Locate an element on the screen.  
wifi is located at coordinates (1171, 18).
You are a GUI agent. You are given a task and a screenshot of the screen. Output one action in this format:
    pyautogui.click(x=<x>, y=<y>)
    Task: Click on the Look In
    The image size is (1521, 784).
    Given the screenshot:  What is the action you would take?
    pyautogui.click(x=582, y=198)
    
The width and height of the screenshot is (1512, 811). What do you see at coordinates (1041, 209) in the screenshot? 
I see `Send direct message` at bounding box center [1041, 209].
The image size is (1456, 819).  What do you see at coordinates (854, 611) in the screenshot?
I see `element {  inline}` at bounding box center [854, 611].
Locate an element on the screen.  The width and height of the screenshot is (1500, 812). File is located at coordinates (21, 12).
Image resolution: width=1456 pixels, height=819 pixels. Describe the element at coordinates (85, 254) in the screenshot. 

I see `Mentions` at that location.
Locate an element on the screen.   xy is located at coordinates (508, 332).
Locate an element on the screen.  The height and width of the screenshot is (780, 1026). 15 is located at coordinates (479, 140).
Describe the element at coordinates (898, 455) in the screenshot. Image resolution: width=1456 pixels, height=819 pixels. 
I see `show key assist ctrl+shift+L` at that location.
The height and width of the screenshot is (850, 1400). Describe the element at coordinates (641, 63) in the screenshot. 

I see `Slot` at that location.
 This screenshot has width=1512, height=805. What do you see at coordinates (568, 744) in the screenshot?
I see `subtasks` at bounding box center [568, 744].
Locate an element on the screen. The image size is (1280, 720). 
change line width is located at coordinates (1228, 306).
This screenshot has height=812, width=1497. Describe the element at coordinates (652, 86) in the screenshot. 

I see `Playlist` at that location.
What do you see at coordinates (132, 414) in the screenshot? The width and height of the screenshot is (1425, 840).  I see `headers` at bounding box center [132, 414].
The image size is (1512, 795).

*****

Request: Reproduce all of the items above word for word, with no changes.

The result:
Locate an element on the screen.  
wifi is located at coordinates (1171, 18).
You are a GUI agent. You are given a task and a screenshot of the screen. Output one action in this format:
    pyautogui.click(x=<x>, y=<y>)
    Task: Click on the Look In
    The image size is (1521, 784).
    Given the screenshot:  What is the action you would take?
    pyautogui.click(x=582, y=198)
    
The width and height of the screenshot is (1512, 811). What do you see at coordinates (1041, 209) in the screenshot? 
I see `Send direct message` at bounding box center [1041, 209].
The image size is (1456, 819).  What do you see at coordinates (854, 611) in the screenshot?
I see `element {  inline}` at bounding box center [854, 611].
Locate an element on the screen.  The width and height of the screenshot is (1500, 812). File is located at coordinates (21, 12).
Image resolution: width=1456 pixels, height=819 pixels. Describe the element at coordinates (85, 254) in the screenshot. 

I see `Mentions` at that location.
Locate an element on the screen.   xy is located at coordinates (508, 332).
Locate an element on the screen.  The height and width of the screenshot is (780, 1026). 15 is located at coordinates (479, 140).
Describe the element at coordinates (898, 455) in the screenshot. Image resolution: width=1456 pixels, height=819 pixels. 
I see `show key assist ctrl+shift+L` at that location.
The height and width of the screenshot is (850, 1400). Describe the element at coordinates (641, 63) in the screenshot. 

I see `Slot` at that location.
 This screenshot has width=1512, height=805. What do you see at coordinates (568, 744) in the screenshot?
I see `subtasks` at bounding box center [568, 744].
Locate an element on the screen. The image size is (1280, 720). 
change line width is located at coordinates (1228, 306).
This screenshot has height=812, width=1497. Describe the element at coordinates (652, 86) in the screenshot. 

I see `Playlist` at that location.
What do you see at coordinates (132, 414) in the screenshot? The width and height of the screenshot is (1425, 840).  I see `headers` at bounding box center [132, 414].
The image size is (1512, 795).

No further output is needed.